In Friend of India, Nabababubilas was praised –" the character of the work, as well as its allusions and similes, are purely native, and this imparts a value to it, superior to that which could be attached to a similar representation from a European pen... though the work is highly satirical, some of its strokes of ridicule" are also visible. "...we cannot venture to pronounce it a caricature...it illustrates the habit and economy of rich native families, and affords us a glance behind the scenes."

- Dyutibilash (1825): This is a versified description of parties arranged by high society women concerning eroticism (passion) as well as devotion.
- Nababibibilash (1831): This book was written as a companion piece to "Nabababubilas", describing similar acts & habits of the wives of the rich men.
- Sri Sri Gayatirtha Bistar: Its first edition was published in 1831, and the second edition was published in 1843. It is composed in verse form and is a mythological work.
- Ashcharya Upakhyan (1835): It narrates the glorious deeds of one Kalishankar Roy, a zamindar. It is written in verse form.
- Purushottam Chandrika (1844): It contains special description and tales of various places in and around Puri, Bhubaneswar, etc.

===Edited texts===
The ancient Sanskrit texts, edited and published by Bhabani Charan, are briefly described below:-
- Hasyarnava: The special edition of the original book, written by Jagadiswar, was perhaps released in the decade between 1830 and 1840 by Bhabani Charan. It was on the directions of Bijoy Govind Singh, who was the author of a history book called Rajabali.
- Srimadbhagavata: This was published in two parts in the form of ancient manuscript in 1830.
- Prabodhchandrodaya Natakam: The edition of the original book was written by Srikrishna Mishra, and was released in the form of ancient manuscript in 1833.
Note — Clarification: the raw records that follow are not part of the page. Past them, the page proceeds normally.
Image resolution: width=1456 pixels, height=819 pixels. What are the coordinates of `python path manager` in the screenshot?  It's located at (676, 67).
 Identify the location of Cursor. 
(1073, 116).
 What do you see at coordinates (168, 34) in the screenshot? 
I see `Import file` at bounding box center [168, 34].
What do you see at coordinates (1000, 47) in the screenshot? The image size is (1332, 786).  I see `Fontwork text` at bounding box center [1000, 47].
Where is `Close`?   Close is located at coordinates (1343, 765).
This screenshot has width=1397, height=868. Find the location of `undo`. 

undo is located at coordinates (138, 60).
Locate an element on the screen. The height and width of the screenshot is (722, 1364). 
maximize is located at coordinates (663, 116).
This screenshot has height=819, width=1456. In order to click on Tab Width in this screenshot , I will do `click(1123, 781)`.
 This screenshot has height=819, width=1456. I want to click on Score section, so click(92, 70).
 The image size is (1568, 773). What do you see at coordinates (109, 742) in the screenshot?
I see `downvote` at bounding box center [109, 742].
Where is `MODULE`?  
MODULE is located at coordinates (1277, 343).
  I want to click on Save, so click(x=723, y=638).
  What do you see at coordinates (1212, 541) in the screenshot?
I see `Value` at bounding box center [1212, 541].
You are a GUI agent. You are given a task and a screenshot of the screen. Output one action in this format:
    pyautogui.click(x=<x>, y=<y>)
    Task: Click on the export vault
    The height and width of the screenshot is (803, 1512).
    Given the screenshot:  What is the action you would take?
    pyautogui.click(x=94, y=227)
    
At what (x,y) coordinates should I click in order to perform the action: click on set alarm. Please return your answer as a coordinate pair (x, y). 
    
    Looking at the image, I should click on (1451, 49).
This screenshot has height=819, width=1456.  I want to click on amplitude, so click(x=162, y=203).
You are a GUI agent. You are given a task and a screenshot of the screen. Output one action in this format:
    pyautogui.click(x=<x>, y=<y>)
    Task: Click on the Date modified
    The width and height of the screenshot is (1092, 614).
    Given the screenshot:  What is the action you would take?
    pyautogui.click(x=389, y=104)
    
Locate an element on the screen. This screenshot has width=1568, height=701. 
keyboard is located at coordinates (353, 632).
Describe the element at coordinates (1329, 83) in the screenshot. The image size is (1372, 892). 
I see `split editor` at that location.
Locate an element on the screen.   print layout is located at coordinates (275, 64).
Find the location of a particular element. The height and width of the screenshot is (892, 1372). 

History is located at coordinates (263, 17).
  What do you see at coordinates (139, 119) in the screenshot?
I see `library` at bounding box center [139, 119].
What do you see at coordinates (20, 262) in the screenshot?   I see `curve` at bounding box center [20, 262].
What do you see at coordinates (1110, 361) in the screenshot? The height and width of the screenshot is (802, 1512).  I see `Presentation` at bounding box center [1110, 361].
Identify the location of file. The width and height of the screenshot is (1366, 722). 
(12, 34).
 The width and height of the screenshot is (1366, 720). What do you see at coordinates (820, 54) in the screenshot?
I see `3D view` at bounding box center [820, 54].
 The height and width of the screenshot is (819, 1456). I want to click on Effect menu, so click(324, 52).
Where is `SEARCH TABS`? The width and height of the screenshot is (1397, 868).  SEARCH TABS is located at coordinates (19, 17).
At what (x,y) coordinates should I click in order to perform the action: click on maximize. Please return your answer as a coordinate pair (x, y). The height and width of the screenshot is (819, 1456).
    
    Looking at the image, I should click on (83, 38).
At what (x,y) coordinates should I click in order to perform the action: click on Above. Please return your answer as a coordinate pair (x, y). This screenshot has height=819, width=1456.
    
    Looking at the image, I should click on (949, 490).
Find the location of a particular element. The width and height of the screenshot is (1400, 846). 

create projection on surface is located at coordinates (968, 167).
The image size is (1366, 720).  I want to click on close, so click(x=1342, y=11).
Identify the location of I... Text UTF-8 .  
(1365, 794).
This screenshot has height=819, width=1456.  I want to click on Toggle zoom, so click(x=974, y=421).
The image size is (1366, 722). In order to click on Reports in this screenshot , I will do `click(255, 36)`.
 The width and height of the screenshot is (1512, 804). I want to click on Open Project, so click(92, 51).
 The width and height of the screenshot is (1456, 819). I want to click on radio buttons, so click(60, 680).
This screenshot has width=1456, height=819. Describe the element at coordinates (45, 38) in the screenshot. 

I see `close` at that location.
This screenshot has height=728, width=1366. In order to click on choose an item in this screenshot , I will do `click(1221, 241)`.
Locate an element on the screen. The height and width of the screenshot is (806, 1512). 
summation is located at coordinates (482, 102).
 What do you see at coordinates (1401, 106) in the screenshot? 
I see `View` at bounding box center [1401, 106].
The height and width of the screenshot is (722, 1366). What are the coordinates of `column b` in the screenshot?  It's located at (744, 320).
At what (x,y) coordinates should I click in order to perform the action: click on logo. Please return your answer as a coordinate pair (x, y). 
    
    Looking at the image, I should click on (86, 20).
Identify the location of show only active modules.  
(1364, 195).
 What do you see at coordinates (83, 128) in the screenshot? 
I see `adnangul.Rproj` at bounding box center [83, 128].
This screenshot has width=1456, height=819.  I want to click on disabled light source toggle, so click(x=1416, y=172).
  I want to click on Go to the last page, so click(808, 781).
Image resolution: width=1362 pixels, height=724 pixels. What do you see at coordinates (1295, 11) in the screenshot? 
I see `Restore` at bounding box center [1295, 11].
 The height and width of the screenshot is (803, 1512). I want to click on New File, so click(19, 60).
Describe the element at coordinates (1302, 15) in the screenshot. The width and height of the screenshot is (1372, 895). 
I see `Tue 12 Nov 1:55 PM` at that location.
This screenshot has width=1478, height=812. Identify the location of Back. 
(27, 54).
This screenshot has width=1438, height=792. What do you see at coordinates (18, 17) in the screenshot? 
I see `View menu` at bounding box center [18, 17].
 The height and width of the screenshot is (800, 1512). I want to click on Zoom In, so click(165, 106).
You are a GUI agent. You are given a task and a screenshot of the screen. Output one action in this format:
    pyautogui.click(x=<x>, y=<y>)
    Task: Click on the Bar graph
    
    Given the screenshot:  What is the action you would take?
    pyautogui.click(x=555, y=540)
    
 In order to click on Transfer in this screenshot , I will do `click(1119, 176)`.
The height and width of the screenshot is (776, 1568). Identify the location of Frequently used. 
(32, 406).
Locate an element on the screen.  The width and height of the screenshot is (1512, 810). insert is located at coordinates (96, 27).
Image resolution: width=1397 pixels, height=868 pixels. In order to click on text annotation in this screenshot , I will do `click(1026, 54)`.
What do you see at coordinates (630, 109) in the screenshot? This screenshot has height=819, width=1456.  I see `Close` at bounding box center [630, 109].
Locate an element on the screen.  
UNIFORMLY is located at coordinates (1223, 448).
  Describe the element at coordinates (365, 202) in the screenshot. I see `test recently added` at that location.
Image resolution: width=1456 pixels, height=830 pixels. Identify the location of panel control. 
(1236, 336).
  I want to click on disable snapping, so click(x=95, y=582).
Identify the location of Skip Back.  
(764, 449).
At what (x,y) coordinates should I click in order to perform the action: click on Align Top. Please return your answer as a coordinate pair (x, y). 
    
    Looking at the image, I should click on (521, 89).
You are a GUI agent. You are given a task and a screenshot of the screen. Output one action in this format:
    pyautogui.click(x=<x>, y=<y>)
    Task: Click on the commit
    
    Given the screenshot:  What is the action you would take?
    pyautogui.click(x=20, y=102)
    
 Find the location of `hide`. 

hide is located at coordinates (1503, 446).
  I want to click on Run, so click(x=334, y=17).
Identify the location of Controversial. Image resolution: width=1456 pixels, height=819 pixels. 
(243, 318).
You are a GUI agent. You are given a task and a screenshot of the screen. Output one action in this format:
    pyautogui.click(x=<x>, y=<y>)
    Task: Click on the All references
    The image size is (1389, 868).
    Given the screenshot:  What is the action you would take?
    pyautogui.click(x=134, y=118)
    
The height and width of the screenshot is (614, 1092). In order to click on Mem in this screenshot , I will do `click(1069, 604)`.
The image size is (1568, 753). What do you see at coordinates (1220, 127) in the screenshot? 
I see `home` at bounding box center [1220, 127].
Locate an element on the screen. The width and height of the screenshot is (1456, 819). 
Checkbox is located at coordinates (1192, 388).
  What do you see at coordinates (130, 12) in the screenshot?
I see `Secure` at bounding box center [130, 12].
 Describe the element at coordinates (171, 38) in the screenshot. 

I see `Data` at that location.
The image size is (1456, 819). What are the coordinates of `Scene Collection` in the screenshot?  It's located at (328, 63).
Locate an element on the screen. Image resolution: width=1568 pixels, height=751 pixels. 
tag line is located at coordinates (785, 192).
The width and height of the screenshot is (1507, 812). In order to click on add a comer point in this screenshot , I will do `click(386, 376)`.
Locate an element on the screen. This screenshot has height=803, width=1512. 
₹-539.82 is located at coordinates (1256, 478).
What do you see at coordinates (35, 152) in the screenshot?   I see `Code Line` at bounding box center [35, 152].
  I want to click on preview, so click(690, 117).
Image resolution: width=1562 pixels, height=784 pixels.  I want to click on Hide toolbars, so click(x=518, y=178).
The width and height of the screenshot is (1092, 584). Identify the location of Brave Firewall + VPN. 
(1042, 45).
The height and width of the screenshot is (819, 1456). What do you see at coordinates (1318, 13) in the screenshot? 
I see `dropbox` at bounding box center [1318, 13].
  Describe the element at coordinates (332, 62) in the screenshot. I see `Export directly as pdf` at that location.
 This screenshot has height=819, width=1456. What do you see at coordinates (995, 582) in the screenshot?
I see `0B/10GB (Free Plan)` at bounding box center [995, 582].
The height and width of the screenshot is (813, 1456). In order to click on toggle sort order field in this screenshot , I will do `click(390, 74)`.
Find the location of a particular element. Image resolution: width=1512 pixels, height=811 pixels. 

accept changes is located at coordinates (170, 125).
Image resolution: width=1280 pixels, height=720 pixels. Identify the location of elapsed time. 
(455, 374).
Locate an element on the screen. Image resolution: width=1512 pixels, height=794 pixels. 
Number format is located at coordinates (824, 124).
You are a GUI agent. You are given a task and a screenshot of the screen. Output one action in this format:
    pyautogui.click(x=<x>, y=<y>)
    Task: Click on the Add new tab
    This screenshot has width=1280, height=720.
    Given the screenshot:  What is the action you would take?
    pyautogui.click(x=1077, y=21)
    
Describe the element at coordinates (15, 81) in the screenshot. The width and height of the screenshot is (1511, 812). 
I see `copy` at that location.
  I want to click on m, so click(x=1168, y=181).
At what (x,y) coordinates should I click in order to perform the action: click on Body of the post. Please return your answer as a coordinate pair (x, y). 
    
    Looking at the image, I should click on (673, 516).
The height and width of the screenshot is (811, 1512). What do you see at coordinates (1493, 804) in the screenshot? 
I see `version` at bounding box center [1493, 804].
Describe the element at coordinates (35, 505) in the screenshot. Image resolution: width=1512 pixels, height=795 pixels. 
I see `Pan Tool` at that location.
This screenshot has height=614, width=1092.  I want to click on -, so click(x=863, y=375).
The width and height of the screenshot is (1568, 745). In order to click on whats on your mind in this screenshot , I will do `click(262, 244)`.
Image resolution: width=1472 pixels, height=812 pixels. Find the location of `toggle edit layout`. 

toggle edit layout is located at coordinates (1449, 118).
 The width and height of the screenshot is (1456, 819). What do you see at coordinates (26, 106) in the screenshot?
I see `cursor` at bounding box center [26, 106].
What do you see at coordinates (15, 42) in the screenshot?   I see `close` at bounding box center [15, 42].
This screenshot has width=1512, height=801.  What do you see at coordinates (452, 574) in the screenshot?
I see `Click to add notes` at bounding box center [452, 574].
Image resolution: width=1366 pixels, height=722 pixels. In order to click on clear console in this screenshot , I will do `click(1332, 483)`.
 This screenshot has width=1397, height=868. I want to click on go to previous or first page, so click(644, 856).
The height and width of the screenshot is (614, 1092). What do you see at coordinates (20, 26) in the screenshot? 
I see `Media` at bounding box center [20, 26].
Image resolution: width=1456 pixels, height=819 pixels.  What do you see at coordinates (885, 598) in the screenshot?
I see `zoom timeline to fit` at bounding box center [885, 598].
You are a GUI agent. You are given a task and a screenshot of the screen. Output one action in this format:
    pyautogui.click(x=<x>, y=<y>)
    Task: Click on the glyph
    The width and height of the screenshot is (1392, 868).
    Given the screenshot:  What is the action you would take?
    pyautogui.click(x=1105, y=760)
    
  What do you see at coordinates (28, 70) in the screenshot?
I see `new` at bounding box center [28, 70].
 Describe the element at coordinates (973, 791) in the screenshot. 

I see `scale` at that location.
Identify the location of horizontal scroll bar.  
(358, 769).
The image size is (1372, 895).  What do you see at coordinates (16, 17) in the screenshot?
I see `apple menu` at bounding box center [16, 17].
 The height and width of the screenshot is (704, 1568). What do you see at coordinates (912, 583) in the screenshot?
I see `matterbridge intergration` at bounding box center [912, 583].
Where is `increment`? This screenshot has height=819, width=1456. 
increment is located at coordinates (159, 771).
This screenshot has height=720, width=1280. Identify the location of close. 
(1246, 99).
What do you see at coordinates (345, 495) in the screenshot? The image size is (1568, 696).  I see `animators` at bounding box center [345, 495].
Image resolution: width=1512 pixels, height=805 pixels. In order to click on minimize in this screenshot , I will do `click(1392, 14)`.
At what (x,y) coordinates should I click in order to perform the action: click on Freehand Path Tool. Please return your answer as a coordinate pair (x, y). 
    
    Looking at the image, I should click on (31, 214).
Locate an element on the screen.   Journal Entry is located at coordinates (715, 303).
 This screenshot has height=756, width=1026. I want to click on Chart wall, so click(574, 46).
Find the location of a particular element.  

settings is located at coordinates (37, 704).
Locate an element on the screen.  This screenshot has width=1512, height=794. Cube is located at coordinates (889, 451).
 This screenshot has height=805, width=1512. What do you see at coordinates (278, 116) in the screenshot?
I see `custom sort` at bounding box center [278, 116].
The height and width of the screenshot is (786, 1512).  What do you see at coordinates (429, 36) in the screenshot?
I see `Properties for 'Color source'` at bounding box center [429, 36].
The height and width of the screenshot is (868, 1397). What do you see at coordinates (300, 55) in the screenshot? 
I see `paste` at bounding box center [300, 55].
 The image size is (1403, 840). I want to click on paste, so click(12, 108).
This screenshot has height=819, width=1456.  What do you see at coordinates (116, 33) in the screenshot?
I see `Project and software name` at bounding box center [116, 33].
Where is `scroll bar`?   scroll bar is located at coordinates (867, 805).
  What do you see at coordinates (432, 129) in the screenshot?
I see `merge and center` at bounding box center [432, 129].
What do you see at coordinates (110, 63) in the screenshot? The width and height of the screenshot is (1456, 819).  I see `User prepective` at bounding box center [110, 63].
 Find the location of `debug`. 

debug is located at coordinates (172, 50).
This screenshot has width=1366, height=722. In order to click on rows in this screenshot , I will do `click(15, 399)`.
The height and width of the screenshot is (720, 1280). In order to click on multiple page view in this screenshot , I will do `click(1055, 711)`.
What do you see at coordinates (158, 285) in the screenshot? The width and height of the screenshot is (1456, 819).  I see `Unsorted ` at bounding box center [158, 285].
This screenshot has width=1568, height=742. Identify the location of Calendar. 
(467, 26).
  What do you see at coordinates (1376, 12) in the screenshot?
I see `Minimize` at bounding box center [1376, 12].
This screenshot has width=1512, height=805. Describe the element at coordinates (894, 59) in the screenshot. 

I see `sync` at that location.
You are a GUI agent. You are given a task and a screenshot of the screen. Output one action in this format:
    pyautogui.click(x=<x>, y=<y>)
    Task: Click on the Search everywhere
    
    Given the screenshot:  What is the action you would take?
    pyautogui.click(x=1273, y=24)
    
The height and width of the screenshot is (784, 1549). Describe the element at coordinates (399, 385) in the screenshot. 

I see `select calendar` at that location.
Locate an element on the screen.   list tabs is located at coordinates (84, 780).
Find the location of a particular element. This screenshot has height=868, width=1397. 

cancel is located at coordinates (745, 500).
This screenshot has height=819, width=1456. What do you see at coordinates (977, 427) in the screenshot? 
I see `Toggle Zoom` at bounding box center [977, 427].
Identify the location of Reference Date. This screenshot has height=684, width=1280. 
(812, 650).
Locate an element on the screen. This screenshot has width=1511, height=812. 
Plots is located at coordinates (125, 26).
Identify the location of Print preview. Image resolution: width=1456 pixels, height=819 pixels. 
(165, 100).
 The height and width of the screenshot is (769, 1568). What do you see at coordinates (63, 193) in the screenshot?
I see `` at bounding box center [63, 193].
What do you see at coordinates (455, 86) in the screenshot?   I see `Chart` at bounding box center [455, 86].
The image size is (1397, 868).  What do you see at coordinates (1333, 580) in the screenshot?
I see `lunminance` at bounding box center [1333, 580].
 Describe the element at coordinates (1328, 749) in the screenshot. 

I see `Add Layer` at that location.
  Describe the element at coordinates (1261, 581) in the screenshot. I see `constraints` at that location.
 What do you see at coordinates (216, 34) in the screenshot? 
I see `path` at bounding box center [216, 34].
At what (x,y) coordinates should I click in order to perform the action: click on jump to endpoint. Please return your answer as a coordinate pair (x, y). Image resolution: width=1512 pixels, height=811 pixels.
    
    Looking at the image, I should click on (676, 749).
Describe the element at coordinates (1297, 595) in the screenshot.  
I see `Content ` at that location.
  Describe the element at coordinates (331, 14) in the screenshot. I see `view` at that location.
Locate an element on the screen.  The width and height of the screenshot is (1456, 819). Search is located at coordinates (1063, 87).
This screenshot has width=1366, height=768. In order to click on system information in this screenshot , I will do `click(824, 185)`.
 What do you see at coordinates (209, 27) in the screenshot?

- Manusamhita: This was published in the form of ancient manuscript in 1833.
- Unavimsha Samhita: This was published in the form of ancient manuscript, most probably in 1833. The collections were Angira, Aapastamba, Atri, Shankha, Shatatap, Dakshya, Goutam, Harit, Katyaon, Likhit, Parashar, Sambarta, Ushana, Vishnu, Brihaspati, Vyas, Yagnabalkya, Yama and Vashistsamhita.
- Sribhagvatgita: This was published in the form of ancient manuscript in 1835.
- Raghunatha Bhattacharyakrita Ashtavimshati Tatva Navya Smriti: This was published in the form of ancient manuscript, most probably in 1848.